===== Data to process =====

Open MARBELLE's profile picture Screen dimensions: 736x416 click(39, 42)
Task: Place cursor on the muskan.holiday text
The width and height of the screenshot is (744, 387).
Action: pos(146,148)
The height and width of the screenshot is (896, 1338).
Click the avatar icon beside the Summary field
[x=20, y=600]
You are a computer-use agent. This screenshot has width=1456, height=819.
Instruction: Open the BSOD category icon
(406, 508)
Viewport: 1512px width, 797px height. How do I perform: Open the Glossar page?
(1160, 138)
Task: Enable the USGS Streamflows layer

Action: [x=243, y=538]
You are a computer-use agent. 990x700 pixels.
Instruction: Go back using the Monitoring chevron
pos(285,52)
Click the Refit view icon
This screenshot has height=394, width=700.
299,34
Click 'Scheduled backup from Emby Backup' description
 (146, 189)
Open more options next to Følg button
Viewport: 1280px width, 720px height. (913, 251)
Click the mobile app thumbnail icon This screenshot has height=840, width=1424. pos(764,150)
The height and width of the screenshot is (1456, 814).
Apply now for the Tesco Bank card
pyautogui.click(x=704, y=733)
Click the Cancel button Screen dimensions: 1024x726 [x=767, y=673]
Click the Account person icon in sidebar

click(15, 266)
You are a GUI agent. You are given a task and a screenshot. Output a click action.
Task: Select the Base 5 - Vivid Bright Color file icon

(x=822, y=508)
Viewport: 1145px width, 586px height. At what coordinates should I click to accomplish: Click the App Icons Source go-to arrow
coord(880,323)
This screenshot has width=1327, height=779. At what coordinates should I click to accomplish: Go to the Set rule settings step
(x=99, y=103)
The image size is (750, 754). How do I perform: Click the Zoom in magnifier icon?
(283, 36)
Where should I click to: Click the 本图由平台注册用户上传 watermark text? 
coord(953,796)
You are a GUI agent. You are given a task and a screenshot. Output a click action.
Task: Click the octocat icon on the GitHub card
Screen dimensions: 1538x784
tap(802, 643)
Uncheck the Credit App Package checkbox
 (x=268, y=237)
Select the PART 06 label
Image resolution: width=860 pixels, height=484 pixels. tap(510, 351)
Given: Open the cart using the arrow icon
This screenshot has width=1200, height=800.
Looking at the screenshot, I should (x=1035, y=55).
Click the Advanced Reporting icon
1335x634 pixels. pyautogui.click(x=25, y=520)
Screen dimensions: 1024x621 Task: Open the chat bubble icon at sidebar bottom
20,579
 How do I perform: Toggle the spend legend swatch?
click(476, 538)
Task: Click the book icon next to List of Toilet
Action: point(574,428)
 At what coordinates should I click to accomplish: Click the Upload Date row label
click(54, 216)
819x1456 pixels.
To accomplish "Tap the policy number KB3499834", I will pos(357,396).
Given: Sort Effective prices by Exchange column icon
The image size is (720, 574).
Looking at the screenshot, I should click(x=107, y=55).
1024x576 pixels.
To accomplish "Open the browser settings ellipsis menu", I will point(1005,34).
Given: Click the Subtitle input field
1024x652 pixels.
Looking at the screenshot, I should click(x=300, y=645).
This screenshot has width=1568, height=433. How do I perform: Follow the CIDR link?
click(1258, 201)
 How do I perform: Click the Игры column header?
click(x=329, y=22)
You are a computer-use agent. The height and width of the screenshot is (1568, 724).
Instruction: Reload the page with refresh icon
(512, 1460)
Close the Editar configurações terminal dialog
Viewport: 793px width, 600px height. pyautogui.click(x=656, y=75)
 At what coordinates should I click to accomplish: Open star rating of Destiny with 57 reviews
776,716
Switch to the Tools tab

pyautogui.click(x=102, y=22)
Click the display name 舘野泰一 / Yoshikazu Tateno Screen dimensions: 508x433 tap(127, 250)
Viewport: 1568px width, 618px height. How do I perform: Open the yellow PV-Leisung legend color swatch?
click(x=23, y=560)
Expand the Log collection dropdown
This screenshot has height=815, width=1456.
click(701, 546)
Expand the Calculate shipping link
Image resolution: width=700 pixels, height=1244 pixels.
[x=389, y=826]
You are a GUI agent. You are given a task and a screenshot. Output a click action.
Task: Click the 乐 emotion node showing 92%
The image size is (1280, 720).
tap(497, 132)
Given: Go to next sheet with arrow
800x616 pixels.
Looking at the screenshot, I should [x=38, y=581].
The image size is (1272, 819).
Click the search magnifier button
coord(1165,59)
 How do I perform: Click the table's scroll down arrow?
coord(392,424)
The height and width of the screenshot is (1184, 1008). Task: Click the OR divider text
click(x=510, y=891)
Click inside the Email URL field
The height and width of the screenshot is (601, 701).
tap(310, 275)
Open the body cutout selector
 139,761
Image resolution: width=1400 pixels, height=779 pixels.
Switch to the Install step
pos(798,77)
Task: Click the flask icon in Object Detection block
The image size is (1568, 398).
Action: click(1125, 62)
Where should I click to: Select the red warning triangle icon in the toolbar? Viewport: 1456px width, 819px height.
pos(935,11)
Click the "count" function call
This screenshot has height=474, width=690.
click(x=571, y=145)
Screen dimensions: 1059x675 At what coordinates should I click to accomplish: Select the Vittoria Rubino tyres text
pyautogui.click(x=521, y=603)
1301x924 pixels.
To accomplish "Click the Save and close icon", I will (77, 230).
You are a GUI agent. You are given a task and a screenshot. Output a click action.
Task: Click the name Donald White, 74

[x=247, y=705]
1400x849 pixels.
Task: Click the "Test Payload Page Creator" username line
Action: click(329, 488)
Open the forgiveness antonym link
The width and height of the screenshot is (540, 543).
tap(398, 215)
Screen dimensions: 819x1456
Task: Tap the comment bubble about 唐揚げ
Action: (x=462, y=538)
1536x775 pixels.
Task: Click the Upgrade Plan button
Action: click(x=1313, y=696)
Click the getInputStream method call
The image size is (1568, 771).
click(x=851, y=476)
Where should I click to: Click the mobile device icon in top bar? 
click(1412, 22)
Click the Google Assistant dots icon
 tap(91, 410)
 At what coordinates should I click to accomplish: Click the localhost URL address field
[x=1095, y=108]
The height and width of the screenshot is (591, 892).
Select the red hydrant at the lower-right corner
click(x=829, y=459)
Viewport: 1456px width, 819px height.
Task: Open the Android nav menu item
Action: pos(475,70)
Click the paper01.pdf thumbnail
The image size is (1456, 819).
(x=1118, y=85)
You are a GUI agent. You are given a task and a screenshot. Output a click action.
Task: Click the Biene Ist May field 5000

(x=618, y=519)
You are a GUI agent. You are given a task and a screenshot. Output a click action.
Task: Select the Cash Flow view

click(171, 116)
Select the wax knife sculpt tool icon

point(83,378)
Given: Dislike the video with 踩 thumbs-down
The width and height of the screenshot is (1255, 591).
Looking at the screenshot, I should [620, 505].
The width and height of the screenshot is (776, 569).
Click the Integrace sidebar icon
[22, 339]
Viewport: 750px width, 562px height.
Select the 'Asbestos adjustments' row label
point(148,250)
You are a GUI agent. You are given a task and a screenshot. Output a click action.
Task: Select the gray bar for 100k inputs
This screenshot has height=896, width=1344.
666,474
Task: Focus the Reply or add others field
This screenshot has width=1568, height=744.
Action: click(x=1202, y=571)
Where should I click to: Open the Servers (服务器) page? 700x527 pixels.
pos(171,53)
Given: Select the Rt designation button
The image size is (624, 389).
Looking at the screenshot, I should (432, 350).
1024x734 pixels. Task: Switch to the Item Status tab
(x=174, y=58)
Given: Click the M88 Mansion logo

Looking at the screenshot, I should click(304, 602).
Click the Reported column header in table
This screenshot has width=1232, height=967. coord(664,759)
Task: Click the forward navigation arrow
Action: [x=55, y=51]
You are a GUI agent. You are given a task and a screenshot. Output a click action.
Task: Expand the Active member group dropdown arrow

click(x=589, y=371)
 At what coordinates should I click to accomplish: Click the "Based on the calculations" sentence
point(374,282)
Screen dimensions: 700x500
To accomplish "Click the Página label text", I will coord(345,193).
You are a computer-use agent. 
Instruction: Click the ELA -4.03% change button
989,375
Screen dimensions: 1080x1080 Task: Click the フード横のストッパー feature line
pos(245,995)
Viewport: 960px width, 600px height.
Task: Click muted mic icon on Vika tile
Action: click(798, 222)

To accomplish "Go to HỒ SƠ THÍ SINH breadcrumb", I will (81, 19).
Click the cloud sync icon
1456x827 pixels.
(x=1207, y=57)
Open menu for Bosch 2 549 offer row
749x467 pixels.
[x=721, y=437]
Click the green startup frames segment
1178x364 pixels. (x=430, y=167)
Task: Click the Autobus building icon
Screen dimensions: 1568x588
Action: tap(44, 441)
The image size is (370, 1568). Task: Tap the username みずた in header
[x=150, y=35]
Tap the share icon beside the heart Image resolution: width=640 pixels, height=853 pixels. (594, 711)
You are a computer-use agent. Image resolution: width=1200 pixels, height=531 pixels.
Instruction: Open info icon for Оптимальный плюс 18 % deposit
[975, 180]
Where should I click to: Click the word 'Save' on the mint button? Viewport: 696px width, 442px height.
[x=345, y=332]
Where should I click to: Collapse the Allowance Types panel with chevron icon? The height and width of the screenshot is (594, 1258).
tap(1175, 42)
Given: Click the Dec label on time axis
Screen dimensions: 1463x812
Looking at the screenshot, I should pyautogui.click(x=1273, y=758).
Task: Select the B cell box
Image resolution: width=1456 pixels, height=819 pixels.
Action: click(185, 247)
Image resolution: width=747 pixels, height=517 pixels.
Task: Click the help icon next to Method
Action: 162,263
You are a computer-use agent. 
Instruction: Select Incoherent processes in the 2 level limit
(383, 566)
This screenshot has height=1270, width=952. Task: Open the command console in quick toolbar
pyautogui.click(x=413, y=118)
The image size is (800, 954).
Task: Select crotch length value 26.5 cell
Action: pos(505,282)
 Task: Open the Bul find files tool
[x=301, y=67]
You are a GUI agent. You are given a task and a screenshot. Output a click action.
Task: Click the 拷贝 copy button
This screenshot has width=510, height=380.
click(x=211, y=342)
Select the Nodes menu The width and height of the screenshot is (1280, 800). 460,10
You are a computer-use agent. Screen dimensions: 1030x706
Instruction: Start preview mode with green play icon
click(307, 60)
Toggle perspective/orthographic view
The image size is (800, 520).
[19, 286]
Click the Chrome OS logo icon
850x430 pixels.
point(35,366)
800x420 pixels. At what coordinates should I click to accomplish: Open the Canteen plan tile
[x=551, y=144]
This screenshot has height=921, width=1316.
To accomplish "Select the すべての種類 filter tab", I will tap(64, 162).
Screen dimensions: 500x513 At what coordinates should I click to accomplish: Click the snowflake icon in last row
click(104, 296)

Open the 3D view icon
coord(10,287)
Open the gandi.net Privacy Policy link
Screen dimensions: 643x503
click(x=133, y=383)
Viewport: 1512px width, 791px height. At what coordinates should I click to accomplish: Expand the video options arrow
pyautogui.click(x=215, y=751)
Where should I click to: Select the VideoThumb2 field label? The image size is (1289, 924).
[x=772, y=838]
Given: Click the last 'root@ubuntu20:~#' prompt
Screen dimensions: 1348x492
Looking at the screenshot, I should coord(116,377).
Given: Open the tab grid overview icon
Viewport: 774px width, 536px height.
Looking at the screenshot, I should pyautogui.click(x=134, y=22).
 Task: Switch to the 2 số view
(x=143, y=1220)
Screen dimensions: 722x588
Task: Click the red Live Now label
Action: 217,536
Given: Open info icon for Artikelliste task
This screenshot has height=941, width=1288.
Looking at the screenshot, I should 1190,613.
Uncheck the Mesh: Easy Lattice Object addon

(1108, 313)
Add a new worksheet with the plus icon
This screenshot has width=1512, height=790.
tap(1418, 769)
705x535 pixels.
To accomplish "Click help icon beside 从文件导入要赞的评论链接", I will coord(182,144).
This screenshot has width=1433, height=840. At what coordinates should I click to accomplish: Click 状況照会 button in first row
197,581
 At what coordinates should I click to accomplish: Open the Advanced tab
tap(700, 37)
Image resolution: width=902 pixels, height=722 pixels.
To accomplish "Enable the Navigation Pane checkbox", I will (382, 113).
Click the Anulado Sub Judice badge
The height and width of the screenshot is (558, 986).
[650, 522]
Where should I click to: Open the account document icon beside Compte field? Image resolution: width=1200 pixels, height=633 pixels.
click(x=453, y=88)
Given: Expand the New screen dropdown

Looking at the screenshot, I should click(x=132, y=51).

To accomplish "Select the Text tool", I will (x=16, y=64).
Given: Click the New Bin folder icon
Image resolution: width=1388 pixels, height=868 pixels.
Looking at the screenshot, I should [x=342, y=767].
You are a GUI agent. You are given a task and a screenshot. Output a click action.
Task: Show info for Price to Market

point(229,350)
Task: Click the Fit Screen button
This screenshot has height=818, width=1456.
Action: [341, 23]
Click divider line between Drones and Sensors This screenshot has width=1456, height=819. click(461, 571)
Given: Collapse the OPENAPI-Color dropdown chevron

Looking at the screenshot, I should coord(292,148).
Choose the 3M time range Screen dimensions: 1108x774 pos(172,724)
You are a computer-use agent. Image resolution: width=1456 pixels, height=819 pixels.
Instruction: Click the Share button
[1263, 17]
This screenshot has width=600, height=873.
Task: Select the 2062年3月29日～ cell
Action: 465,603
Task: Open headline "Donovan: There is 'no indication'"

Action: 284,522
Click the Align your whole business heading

=====

• Stated task:
Reproduce the data from its first line through the line containing "Viewport: 1280px width, 720px", substituting "Goal" for "Instruction" and keeping all other text the same.

• Answer:
Open MARBELLE's profile picture Screen dimensions: 736x416 click(39, 42)
Task: Place cursor on the muskan.holiday text
The width and height of the screenshot is (744, 387).
Action: pos(146,148)
The height and width of the screenshot is (896, 1338).
Click the avatar icon beside the Summary field
[x=20, y=600]
You are a computer-use agent. This screenshot has width=1456, height=819.
Goal: Open the BSOD category icon
(406, 508)
Viewport: 1512px width, 797px height. How do I perform: Open the Glossar page?
(1160, 138)
Task: Enable the USGS Streamflows layer

Action: [x=243, y=538]
You are a computer-use agent. 990x700 pixels.
Goal: Go back using the Monitoring chevron
pos(285,52)
Click the Refit view icon
This screenshot has height=394, width=700.
299,34
Click 'Scheduled backup from Emby Backup' description
 (146, 189)
Open more options next to Følg button
Viewport: 1280px width, 720px height. (913, 251)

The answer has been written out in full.